When all identifying resource attributes have been removed from a
CUMULATIVE metric, the resulting timeseries has overlapping time
intervals (i.e., their StartTimeUnixNanos and TimeUnixNanos
overlap).
When SumObserver and UpDownSumObserver data points are stripped
of labels that were used to subdivide an observed sum, the resulting
points lose meaning.

An example for both is provided below.

CUMULATIVE points and the loss of unique labels

For the first item, OTLP has not specified how to interpret CUMULATIVE
data in this scenario. For reference, current OTLP Metrics Sum data
point defines AggregationTemporality as follows:

  // DELTA is an AggregationTemporality for a metric aggregator which reports
  // changes since last report time. Successive metrics contain aggregation of
  // values from continuous and non-overlapping intervals.
  //
  // The values for a DELTA metric are based only on the time interval
  // associated with one measurement cycle. There is no dependency on
  // previous measurements like is the case for CUMULATIVE metrics.

and:

  // CUMULATIVE is an AggregationTemporality for a metric aggregator which
  // reports changes since a fixed start time. This means that current values
  // of a CUMULATIVE metric depend on all previous measurements since the
  // start time. Because of this, the sender is required to retain this state
  // in some form. If this state is lost or invalidated, the CUMULATIVE metric
  // values MUST be reset and a new fixed start time following the last
  // reported measurement time sent MUST be used.

Simply translating overlapping CUMULATIVE data into Prometheus results in incorrect interpretation
because timeseries are not meant to have overlapping points (e.g.,
open-telemetry/opentelemetry-collector#2216).
For this reason, we should specify that CUMULATIVE timeseries MUST
always retain at least one uniquely identifying resource attribute.

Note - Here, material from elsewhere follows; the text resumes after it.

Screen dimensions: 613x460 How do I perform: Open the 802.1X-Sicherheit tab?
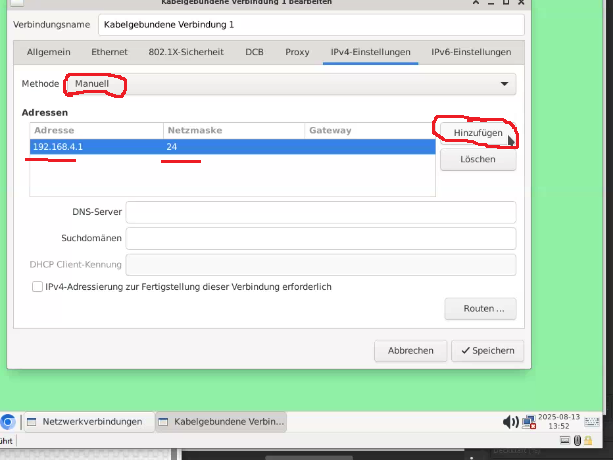[x=187, y=51]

This point suggests that service.instance.id should be a required
resource attribute.: #1034

We should also specify how consumers are expected to handle the
situation where, because of a mis-configuration, data is presented with some
degree of overlap. The source of this condition is sometimes unsafe label removal but also results from a so-called "zombie" process, the case where multiple writers unintentionally produce
overlapping points.

This issue proposes that Metrics systems SHOULD ensure that
overlapping points are considered duplicates, not valid points. When
overlapping points are stored and queried, the system SHOULD ensure
that only one data point is taken. We might specify that metrics systems
SHOULD apply a heuristic that prefers data points with the youngest
StartTimeUnixNanos under this condition, also that they SHOULD warn
the user about zombies or potentially unsafe label removal.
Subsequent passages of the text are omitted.